Design docs

Design considerations

H. Schellman and E. Muldoon January 7 2025 - updated January 21, 2025, March 24, 2025

Description of issues for merging files

These are things we have learned from merging. We have a prototype merging package which https://github.com/DUNE/data-management-ops/utilities/merging. It has 3 parts, a data file merger, a metadata merged, and a batch submission script.
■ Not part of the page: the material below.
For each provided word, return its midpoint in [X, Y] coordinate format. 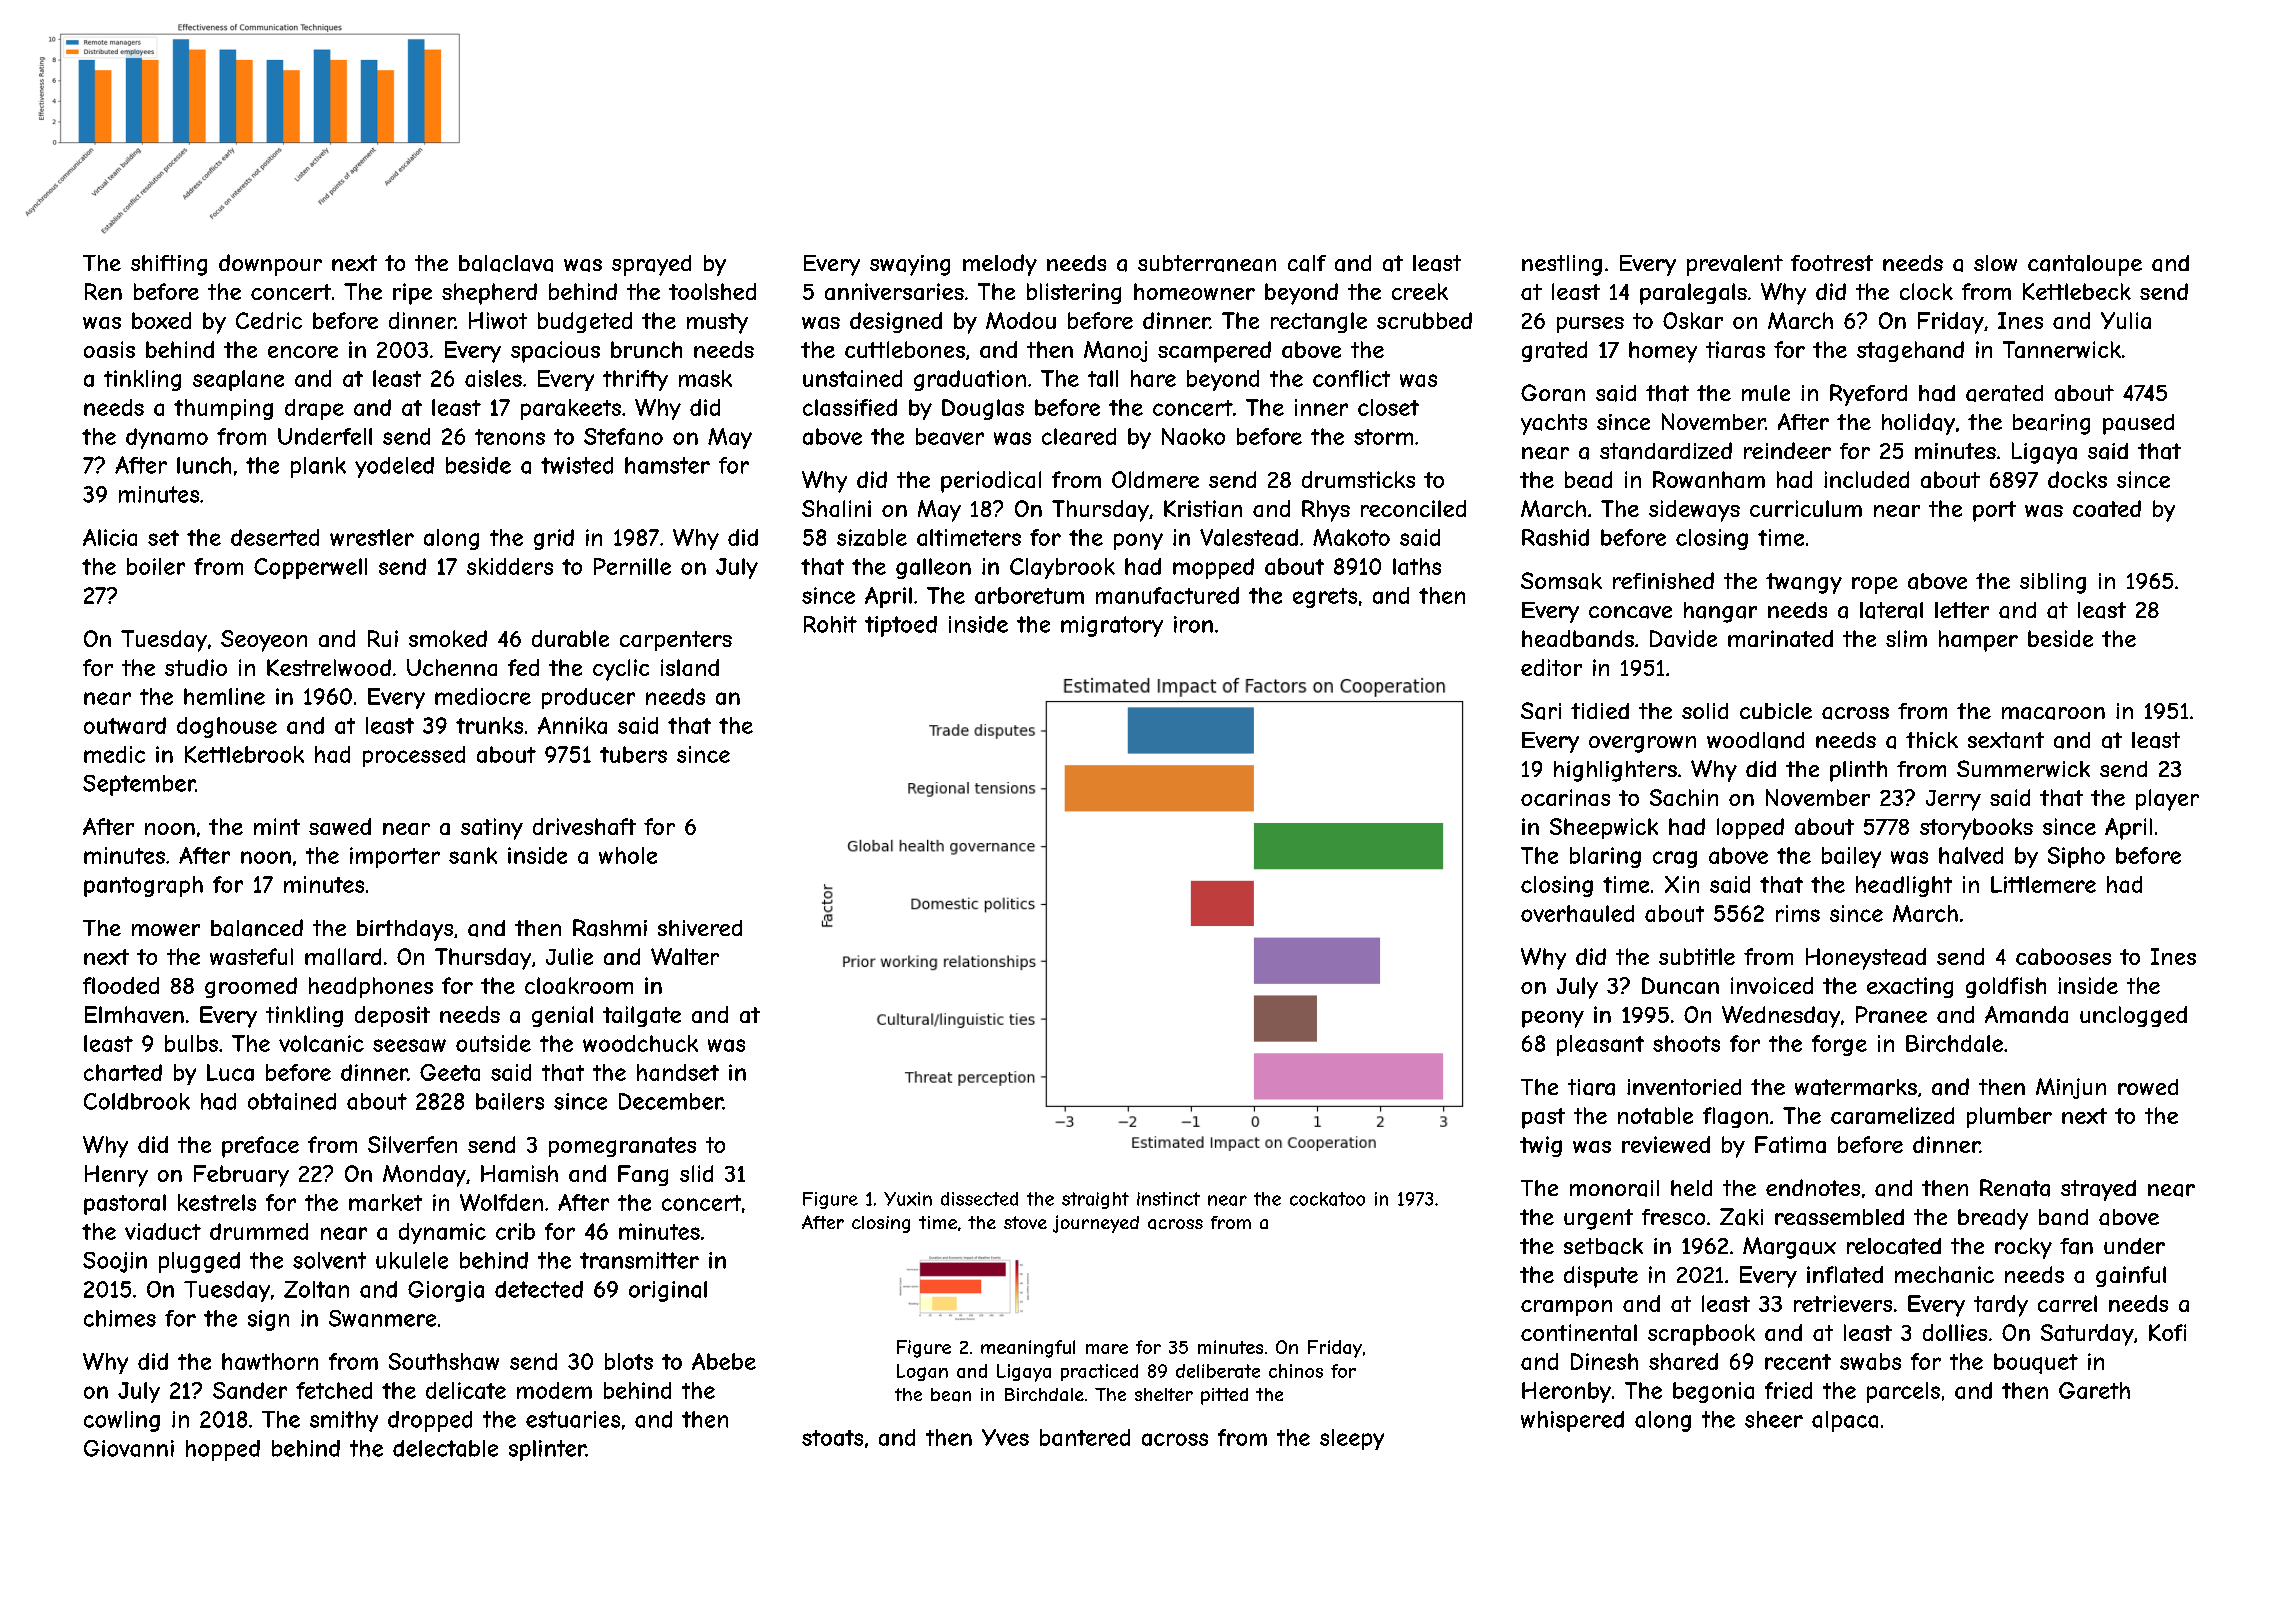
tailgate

The plan is to create a new github repo for the next iteration of the merging code.

The central requirement is that merged data have merged metadata that allows one to understand/reproduce the inputs and the merge step itself.

This document describes

  1.    motivation
    
  2.    Input formats
    
  3.    Input delivery methods
    
  4.    Merging methods
    
  5.    Requirements for merged metadata
    
  6.    Where this runs
    

Motivation

Dune data operates on multiple scales, from 1 MB to 10 PB. We need all of those data to be backed up to tape and catalogued which works optimally for files of size 1-10 GB. This requires the ability to merge files and merge their metadata. This document is about merging procedures for files below the size threshold for tape storage.

Inputs

We know of 4 different input formats:

  1.    HDF5
    
  2.    Art-root
    
  3.    Plain root
    
  4.    Generic files (sam4users replacement)
    

Each of these likely requires a different method to read them. We have successfully merged art-root using art, plain root using hadd and generic files using tar. HDF5 merge still needs to be developed. Utilities needed: data merging scripts that perform the merge of data and generate a checksum for the output.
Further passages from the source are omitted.